Side effect of approaching death: I want to watch, again, a video I happened upon years ago about a Glasgow boy who claimed, from the time he could speak at age two, that he'd lived on the island of Barra with his mother, father, brothers, and sisters. He remembered a previous life. I watched the video again—the child seems utterly convincing, his mother, too, the psychiatrist as well. None seems a faker. The little boy says that when you die, you just fall into another mummy's tummy. That's what happened to him, he said. He seems to have been calmed by the visit to the empty Barra house, where he realized his former family no longer lived. Saddened, but free of the compulsion to tell them he was there, he was all right. They, like he, had moved on to other lives.


I don't know if my father would have liked the Glasgow boy's story, but he would have liked its Scottishness.
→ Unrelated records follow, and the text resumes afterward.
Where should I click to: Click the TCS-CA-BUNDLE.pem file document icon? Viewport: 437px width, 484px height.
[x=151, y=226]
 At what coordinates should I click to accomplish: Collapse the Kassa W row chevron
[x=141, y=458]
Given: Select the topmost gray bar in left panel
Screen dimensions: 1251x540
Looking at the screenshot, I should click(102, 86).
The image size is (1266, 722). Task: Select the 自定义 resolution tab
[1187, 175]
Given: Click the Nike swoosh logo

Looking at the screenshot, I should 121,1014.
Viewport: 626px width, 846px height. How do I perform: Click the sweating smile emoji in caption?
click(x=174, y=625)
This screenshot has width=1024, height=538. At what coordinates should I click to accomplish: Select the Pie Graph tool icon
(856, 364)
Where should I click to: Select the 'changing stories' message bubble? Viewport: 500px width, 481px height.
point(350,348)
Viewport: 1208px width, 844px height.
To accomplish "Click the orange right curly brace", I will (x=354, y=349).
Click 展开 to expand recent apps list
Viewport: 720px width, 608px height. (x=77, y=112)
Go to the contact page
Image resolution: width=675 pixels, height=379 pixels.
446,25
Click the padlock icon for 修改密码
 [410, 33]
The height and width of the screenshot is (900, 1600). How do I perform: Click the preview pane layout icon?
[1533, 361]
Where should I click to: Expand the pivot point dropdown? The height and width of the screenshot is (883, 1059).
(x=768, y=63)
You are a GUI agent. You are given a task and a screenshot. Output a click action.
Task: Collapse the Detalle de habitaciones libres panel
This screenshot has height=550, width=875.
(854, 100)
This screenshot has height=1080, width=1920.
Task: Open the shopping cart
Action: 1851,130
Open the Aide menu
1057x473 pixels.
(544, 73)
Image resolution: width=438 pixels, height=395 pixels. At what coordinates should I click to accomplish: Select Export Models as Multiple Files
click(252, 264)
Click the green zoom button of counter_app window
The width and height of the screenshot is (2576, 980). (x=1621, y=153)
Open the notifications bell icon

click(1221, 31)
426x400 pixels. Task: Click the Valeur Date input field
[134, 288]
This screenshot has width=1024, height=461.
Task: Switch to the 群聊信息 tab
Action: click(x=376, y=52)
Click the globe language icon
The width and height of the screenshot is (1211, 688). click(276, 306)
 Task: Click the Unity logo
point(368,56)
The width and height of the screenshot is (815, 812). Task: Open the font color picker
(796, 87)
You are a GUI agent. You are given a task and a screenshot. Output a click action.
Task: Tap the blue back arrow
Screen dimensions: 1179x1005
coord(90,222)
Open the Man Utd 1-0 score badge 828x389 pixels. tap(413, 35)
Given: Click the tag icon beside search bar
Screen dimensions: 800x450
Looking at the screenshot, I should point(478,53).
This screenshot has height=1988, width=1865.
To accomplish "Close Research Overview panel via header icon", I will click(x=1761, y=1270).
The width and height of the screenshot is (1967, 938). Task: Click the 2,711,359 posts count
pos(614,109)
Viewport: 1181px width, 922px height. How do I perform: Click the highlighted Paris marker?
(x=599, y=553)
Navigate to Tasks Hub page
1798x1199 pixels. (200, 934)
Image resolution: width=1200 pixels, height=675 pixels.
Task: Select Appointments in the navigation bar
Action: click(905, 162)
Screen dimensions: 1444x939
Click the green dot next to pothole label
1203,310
He never tired of telling me his Scottish ancestors had ended up in a part of the world that eventually became Pennsylvania as payment for being mercenary soldiers to William of Orange. These hardy Scotsman, Dad said, had trudged to the Carolinas, where, sometime in the 17th Century, our family was well on its way to becoming Southern Gothic.

I liked the Scottish part of the story, too: I loved the little boy's accent, and the glimpses of the island of Barra that I saw appealed to me as if I had been there. Yes, dejá vu, but a rationalist would say I was just reminded of Nantucket and New England, and a rationalist might be right. As an approach to death, however, rationalism offers no comfort. Religion is absurd. I'm down to rumination, practicalities, red wine, and chocolate. My "approach" is not methodical, but why would it be? I've never had a methodical moment. I've always drifted along from one hunch to another. I lived that way, and I suppose I will die that way as well.

When my husband and son came to pick me up from the hospital, the old lady—who chased her naughty pills, and whose nocturnal moaning and mutterings I'd managed to soothe by playing her Scottish ballads on YouTube—cried. "I won't get such a nice roommate as you again!" she wept. She was going into an altenheim, an assisted living place for old people, she said. Like me, she couldn't go back home.

I climbed into our car, got up our house steps. To sleep in my own bed, to watch the yellow tram rumble across the old stone bridge, the one resembling a Roman viaduct. To gaze at my favorite ceramic jewelry box, in vibrant colors, storing necklaces and earrings I want to wear often. To know I can't count on that. Leaving the hospital, coming back to my house, I can't return home again. Home is the place that existed before I knew death was approaching.